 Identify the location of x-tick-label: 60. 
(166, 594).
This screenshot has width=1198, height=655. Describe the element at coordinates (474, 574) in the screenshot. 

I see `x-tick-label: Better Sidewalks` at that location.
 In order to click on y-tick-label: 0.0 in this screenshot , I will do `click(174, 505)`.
···
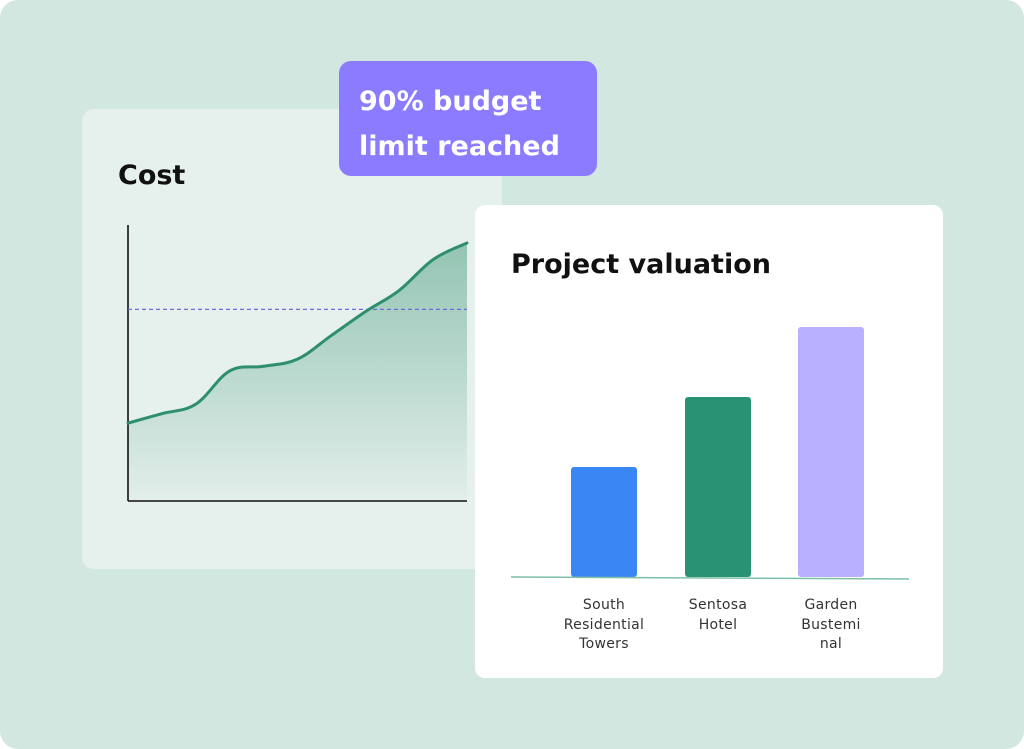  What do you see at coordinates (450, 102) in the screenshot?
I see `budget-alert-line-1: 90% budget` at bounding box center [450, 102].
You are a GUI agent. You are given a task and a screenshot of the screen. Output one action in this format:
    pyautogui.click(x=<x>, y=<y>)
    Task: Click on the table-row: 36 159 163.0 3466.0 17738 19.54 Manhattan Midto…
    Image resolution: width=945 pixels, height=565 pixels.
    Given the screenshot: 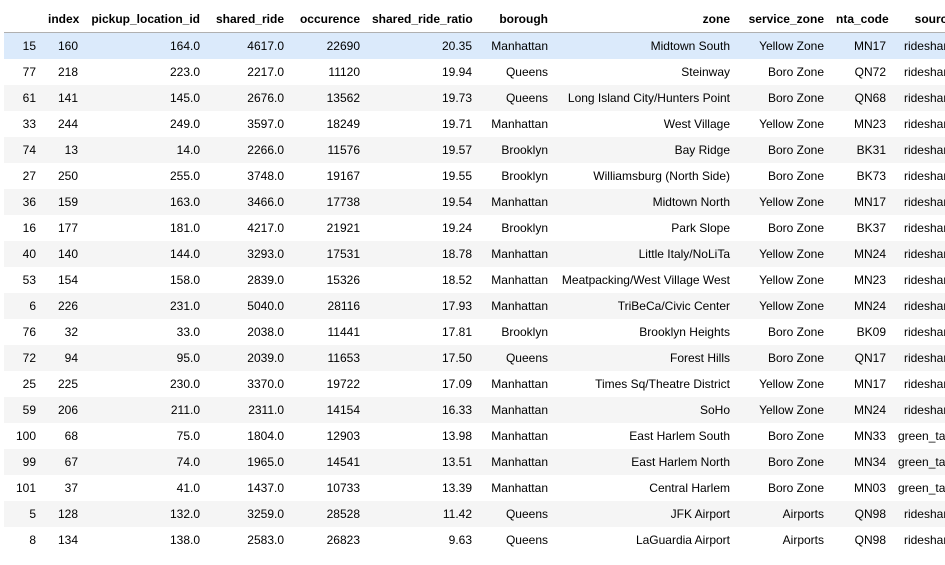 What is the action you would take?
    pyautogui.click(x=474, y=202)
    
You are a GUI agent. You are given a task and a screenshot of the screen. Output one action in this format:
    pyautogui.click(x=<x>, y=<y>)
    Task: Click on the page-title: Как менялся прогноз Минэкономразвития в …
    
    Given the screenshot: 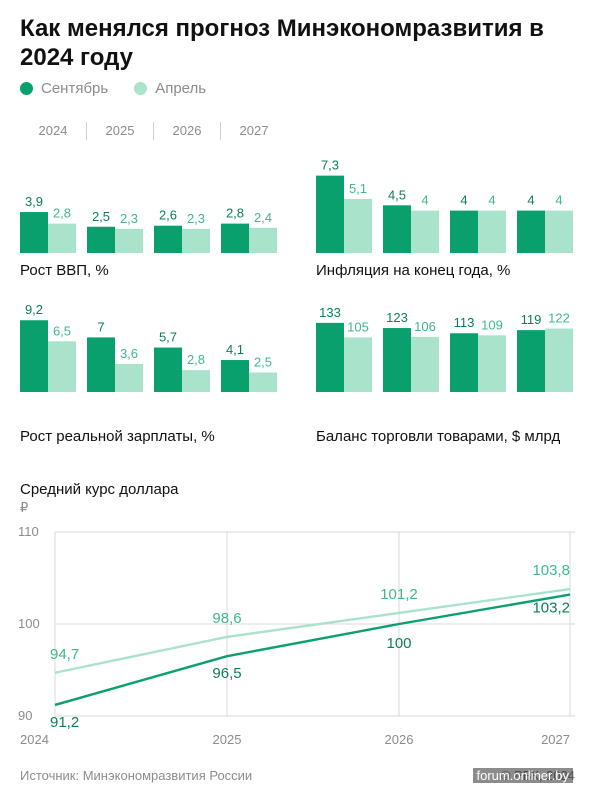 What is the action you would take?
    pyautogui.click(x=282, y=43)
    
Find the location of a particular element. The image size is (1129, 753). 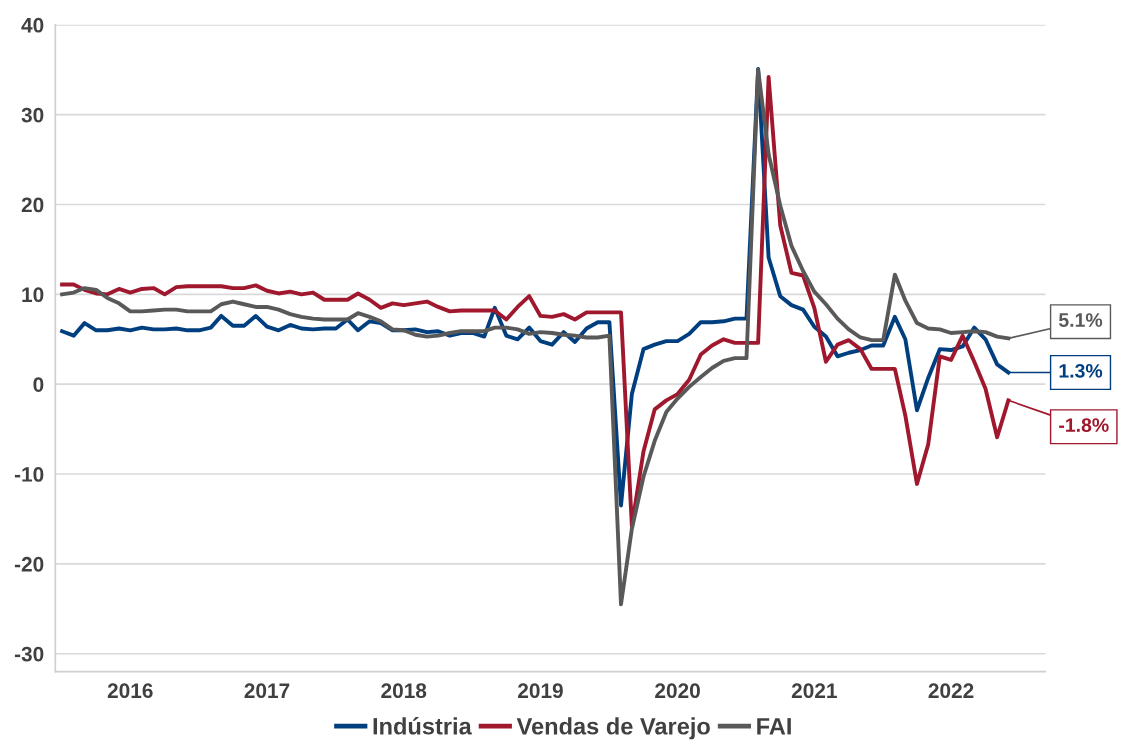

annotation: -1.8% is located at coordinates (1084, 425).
···
**TRY IT**
Return the rows from the line containing "Find the location" through the line containing "annotation: -1.8% is", including both of those lines, exactly as they appear above. Leave the pictures out of your answer.

**THE ANSWER**
Find the location of a particular element. The image size is (1129, 753). 

annotation: -1.8% is located at coordinates (1084, 425).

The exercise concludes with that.